第13話 「会いたくて、行人」

ベタベタな展開で大きな感動はないものの、個々の演出や作画、特にコミカルな表現は相変わらず絶品で、まったく退屈することのなく見ることが出来た。とんかつの表現なんてのはこのアニメの最も得意とするところで、全くしゃべらないのにも関わらず絵や動きだけで人間と対等なぐらいの存在感を十分に感じる。特にお茶を飲むシーンとか、豆腐を食べるシーンはかわいらしくて良かった。

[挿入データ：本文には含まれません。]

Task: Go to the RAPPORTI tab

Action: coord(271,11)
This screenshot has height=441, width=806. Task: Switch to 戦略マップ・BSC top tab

このシリーズは、一応一話を通したストーリー展開をパターン化した仕方で敷いて、その合間にキャラクターをフィーチャーした小エピソードを配置していくという、萌えアニメの黄金パターンのような構成がほとんどになっている。それでも、というか、だからこそそまったくつまらなさを感じない。定番のパターンというのは丁寧に作りこめば、定番だけに安定感のある面白いものが出来上がる。普通のことを普通にやっているから、他の特に優れていたり奇抜だったりする作品と比べてあまり目立たないけれど、普通であることは最も難しいもいえるわけで、単なる萌えオタ向け作品という当初の印象からはずっとかけ離れて優れた作品であるように思う。